Tofidence

Tofidence can only be obtained with a prescription and treatment should be started by a doctor who has experience in the diagnosis and treatment of the relevant condition.

Tofidence is given by injection under the skin or by infusion (drip) into a vein. How Tofidence is given, the recommended dose and how often it is given depends on the condition it is used to treat. For COVID-19, Tofidence must only be given as an infusion.

For more information about using Tofidence, see the package leaflet or contact your doctor or pharmacist.

The active substance in Tofidence, tocilizumab, is a monoclonal antibody, a type of protein that has been designed to recognise and attach to a specific target (called an antigen) in the body. Tocilizumab attaches to the receptor for a messenger molecule or ‘cytokine’ called interleukin‑6. This messenger is involved in inflammation and is found at high levels in patients with rheumatoid arthritis, systemic juvenile idiopathic arthritis, juvenile idiopathic polyarthritis and COVID-19. By preventing interleukin‑6 from attaching to its receptors, tocilizumab reduces the inflammation and other symptoms of these diseases.

Laboratory studies comparing Tofidence with RoActemra have shown that the active substance in Tofidence is highly similar to that in RoActemra in terms of structure, purity and biological activity. Studies have also shown that giving Tofidence produces similar levels of the active substance in the body to giving RoActemra.

In addition, Tofidence was as effective as RoActemra in improving symptoms of rheumatoid arthritis in a study involving 621 adults in whom previous treatment with methotrexate had not worked well enough. After 12 weeks of treatment, the proportion of patients with at least a 20% improvement in symptom score (called ACR20) was 66% with Tofidence and 59% with RoActemra.

Because Tofidence is a biosimilar medicine, the studies on effectiveness and safety of tocilizumab carried out with RoActemra do not all need to be repeated for Tofidence.

The safety of Tofidence has been evaluated and, on the basis of all the studies carried out, the side effects of the medicine are considered to be comparable to those of the reference medicine RoActemra.

The most common side effects with tocilizumab (which may affect more than 5 in 100 people) include upper respiratory tract infections (nose and throat infection), nasopharyngitis (inflammation of the nose and throat), headache, hypertension (high blood pressure) and abnormal liver function tests. The most  serious side effects are serious infections, complications of diverticulitis (a disease affecting the gut) and hypersensitivity (allergic) reactions.

In patients with COVID-19, the most common side effects with tocilizumab (which may affect more than 5 in 100 people) include abnormal liver function tests, constipation, and urinary tract infections (infections of the parts of the body that collect and pass out urine).
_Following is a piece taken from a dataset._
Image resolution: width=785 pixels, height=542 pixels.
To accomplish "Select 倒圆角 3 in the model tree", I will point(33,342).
Tofidence must not be used in patients who have an active, severe infection (except COVID-19). Doctors should monitor patients carefully for signs of infection during treatment, and should prescribe Tofidence with caution in patients who have had recurring or long-term infections, or diseases that could increase the risk of infections, such as diverticulitis or diabetes.
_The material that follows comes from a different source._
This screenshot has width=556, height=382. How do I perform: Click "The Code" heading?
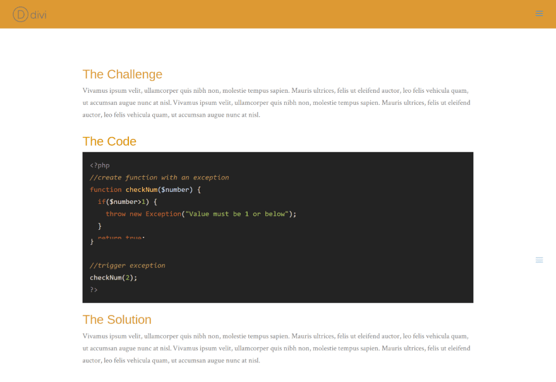[x=109, y=141]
The European Medicines Agency decided that, in accordance with EU requirements for biosimilar medicines, Tofidence has a highly similar structure, purity and biological activity to RoActemra and is distributed in the body in the same way. In addition, a study in patients with rheumatoid arthritis has shown that Tofidence and RoActemra are equivalent in terms of safety and effectiveness in the treatment of this disease.

All these data were considered sufficient to conclude that Tofidence will have the same effects as RoActemra in its authorised uses. Therefore, the Agency’s view was that, as for RoActemra, the benefits of Tofidence outweigh the identified risks and it can be authorised for use in the EU.
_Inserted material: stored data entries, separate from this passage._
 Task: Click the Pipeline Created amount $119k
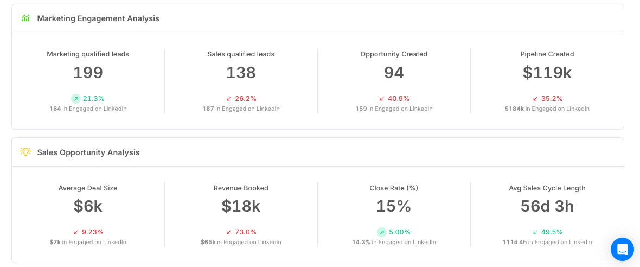(x=547, y=73)
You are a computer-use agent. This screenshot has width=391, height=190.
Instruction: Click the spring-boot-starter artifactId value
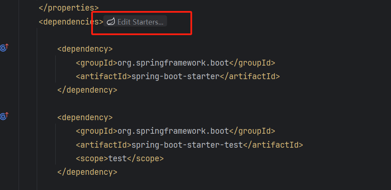tap(176, 77)
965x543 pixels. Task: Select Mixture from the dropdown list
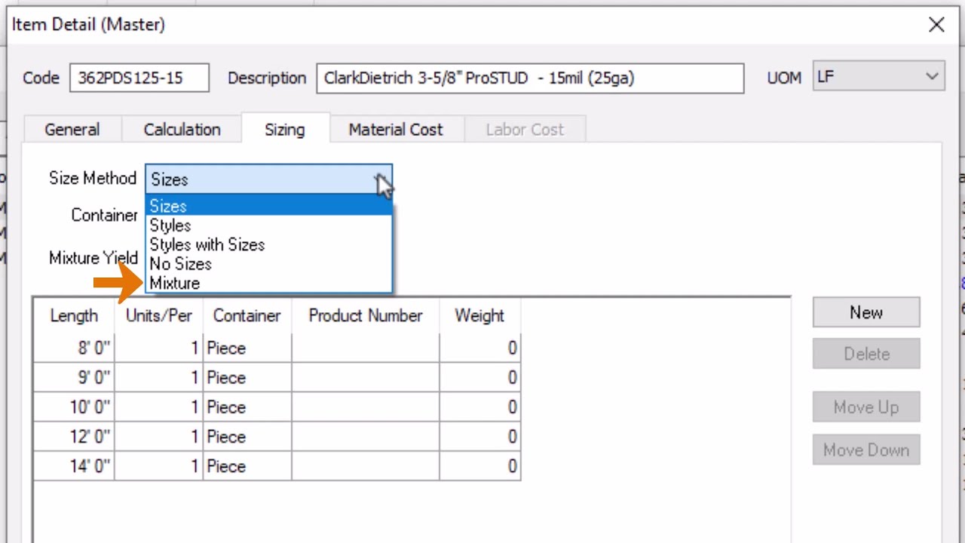coord(175,284)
The company that markets Tofidence must supply all doctors expected to prescribe the medicine for rheumatoid arthritis, systemic juvenile idiopathic arthritis and juvenile idiopathic polyarthritis with an educational pack containing important information on the safety and correct use of Tofidence. The pack will also include a patient alert card with key safety information for patients.

Recommendations and precautions to be followed by healthcare professionals and patients for the safe and effective use of Tofidence have also been included in the summary of product characteristics and the package leaflet.

As for all medicines, data on the use of Tofidence are continuously monitored. Suspected side effects reported with Tofidence are carefully evaluated and any necessary action is taken to protect patients.

Tofidence received a marketing authorisation valid throughout the EU on 20 June 2024.